11日に行われた内郷一中生徒へのワクチン接種

 感染力が強い新型コロナウイルスの変異株「デルタ株」が猛威を振るう中、県内で10代以下の感染が増加している。県民の半数以上で2回目のワクチン接種が終わったが、各家庭の判断に委ねられている12~18歳の小中学、高校生については接種が進んでいるとは言えないのが現状だ。県は「若年層の接種率を上げていくには、ワクチン接種について正しく理解してもらうことが重要」として、情報発信を強化する考えだ。

8月以降に急増

 県内の10代以下の感染状況をみると、7月は感染者927人に対し101人で、約1割にとどまっていた。しかし、8月は2951人中620人、9月(10日現在)は429人中91人で、ともに2割を超えるようになった。ワクチン接種率が9割超の高齢者の感染が減少する中、子どもの占める割合が高まった格好だ。

 8月には、子どもが関連するクラスター(感染者集団)が6件発生した。いわき市の児童施設は、60人が感染する大規模なクラスターに発展した。子どもから家庭内に感染が広がる事例もあった。今月に入っても、福島市の学習塾で集団感染が発生している。

学習機会を確保

 関係者が懸念を強めているのは、学校での感染拡大だ。集団での合唱など感染リスクの高い活動は制限しながら、子どもたちの学習機会を確保しなければならない状況に、各地で教職員や児童生徒へのワクチン接種を急ぐ動きが出ている。

 11日には、いわき市の内郷一中生徒への接種が行われた。学校医の助言に基づき始まったもので、希望する生徒が医療機関に設けられた特設会場を訪れた。接種を終えた女子生徒(3年)は「副反応は心配だったが、早く打つことができて気持ちが楽になった」と話した。
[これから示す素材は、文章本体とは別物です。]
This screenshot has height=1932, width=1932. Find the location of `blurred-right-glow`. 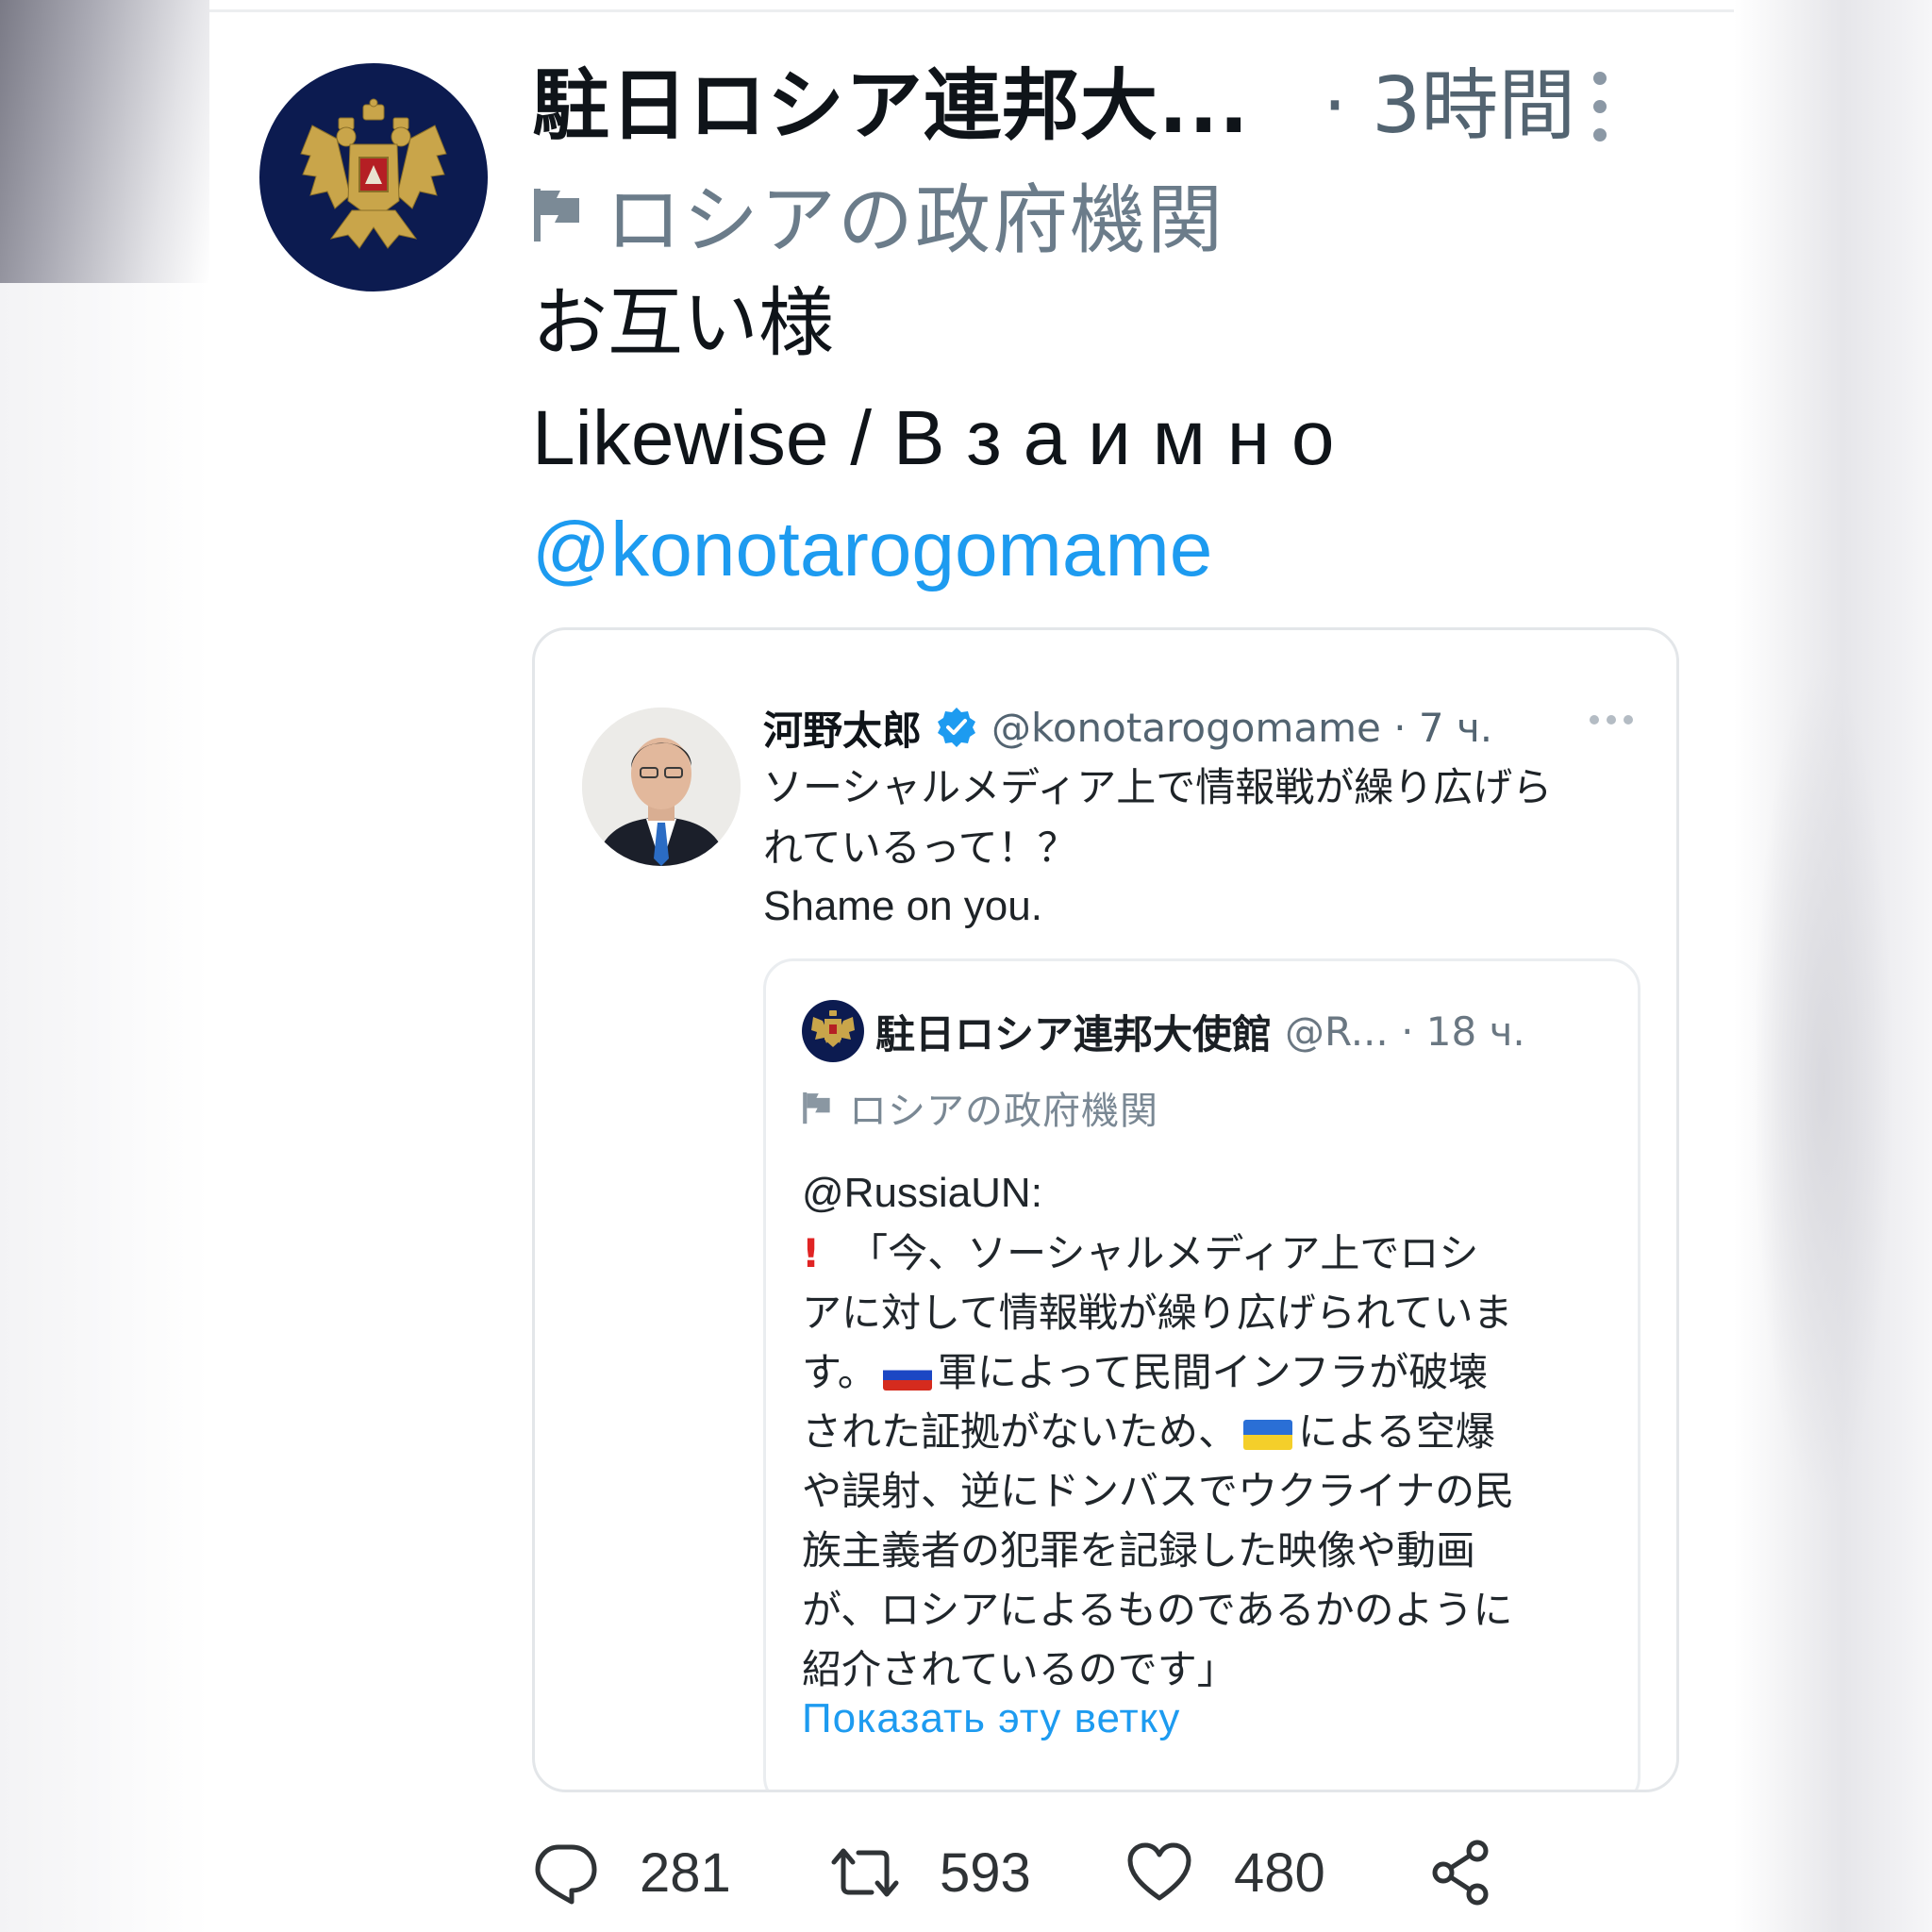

父(47)は「通常の予約システムだと10月の予定だった。学校が接種を取りまとめてくれてありがたい」と安心した表情を見せた。

 子どものワクチン接種を巡っては、須賀川市が今月から、小中学生と受験を控える高校3年生の優先予約受け付けを始め、約800人の枠が埋まったという。伊達市は、これまで中学、高校生の約7割で2回目の接種を終えており、「学校でのクラスターの発生防止につながれば」と効果を期待する。

差別や偏見防ぐ

 一方で、ワクチン接種の有無が差別や偏見につながる恐れを懸念する自治体もある。白河市は校内で差別が起こらないよう、ワクチンを打ったか打っていないかの会話を控えるよう指導している。本宮市は、接種の有無が第三者に明らかにならないよう、中学生も市民と同じ一般予約で受け付けるようにしている。

 県は「子どもは重症化しにくいとされるが、リスク低減のためワクチン接種が望ましい」との立場だが、直接的な児童生徒への働き掛けはできない。そのため、会員制交流サイト(SNS)などを活用した広報に力を入れ、ワクチンに関する正しい知識の普及に取り組みたい、としている。